Is the source current?
Is the source directly relevant, or merely adjacent?
Are you relying on a source that summarizes another source instead of the original?
3. Assumption Audit
What are you assuming?
Did the user actually say this, or did you infer it?
Are you filling in missing context because the answer feels incomplete?
Are you assuming intent?
Are you assuming consent?
Are you assuming ownership?
Are you assuming that because something is public, it is free to use?
4. Provenance Audit
Who created the work, image, voice, text, or claim?
Can origin be traced?
Is there a timestamp, draft history, signature, publication trail, metadata, registration, contract, or archive?
Has the material been altered?
Was AI used?
Was AI use disclosed?
Is this human-authored, AI-assisted, AI-generated, or unknown?
What part of the work belongs to the human author?
What part, if any, was generated or materially transformed by AI?
5. Likeness / Voice / Style Audit
Does this imitate a real person?
Does it use or simulate someone’s face, voice, name, body, mannerisms, writing style, brand, or public identity?
Was permission given?
Is the imitation disclosed?
Could a reasonable person mistake this for authentic material?
Is the AI treating resemblance as authorization?
Is the AI treating style as ownerless because it can be statistically reproduced?
6. Counterfeit Completion Audit
Where are you completing missing information?
Where are you making the answer smoother than the evidence allows?
Are you hiding uncertainty for the sake of usefulness?
Are you producing a confident answer because the format expects one?
What should remain incomplete?
What should remain Null?
This is the key System of No question:
What answer are you not authorized to give yet?
7. Engagement / Algorithm Audit
Is this answer optimized to satisfy, persuade, flatter, alarm, or retain attention?

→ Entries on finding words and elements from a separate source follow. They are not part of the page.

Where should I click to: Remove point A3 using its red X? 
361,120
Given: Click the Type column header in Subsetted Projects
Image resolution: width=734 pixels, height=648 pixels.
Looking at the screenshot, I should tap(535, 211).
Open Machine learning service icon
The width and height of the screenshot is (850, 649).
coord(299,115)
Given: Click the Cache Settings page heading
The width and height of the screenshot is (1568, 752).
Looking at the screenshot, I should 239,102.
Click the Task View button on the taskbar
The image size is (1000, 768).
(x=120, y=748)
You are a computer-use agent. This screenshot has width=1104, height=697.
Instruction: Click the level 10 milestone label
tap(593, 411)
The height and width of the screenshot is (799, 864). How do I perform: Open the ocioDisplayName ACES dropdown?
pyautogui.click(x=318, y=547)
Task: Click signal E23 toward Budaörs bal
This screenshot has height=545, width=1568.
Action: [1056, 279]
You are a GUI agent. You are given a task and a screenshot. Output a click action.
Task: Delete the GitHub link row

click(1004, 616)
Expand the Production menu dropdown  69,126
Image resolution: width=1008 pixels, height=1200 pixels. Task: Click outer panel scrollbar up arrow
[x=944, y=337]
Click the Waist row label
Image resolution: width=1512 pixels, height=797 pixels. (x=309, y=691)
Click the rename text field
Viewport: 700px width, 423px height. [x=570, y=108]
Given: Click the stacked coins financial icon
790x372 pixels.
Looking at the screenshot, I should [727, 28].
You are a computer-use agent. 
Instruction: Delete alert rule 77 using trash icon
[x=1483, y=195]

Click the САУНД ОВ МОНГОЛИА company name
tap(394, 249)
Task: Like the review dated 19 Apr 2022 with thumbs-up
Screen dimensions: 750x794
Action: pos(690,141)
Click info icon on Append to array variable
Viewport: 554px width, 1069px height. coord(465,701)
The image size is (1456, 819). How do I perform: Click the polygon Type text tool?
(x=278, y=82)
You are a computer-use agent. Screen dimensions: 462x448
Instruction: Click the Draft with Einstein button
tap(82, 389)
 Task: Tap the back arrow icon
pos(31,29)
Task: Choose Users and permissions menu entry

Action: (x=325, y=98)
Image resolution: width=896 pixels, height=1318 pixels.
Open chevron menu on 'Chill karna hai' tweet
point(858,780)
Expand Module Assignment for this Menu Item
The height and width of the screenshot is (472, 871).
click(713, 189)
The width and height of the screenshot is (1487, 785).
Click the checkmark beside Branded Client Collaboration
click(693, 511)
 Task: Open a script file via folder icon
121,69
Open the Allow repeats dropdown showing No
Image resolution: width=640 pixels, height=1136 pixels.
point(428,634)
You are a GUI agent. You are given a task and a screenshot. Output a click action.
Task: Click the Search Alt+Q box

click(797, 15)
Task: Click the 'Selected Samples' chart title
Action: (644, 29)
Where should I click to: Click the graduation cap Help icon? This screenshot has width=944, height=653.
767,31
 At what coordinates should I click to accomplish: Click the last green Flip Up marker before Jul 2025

Is it making the user feel more certain than the evidence allows?
Is it simplifying a person, creator, or work into a predictable pattern?
Is it converting a human being into a category, persona, aesthetic, or engagement object?
Is the AI preserving distinction, or flattening difference for smoother output?
8. Legal / Rights Boundary Audit
Does this involve copyright, trademark, publicity rights, privacy, defamation, contract, licensing, or platform terms?
Are you giving legal information or legal advice?
What jurisdiction applies?
Are you assuming laws are the same everywhere?
Is the answer current enough to rely on?
What should be checked by a qualified attorney before action is taken?
-
9. Revision Command
After the AI answers the questionnaire, give it this instruction:
Now revise your original answer.
Separate verified facts from assumptions and inferences.
Mark uncertain claims clearly.
Remove unsupported certainty.
Do not replace missing evidence with confident language.
Preserve Null where the claim cannot yet be verified.
A trustworthy AI does not merely answer. It shows what it knows, what it assumes, what it cannot prove, and what it must refuse to complete.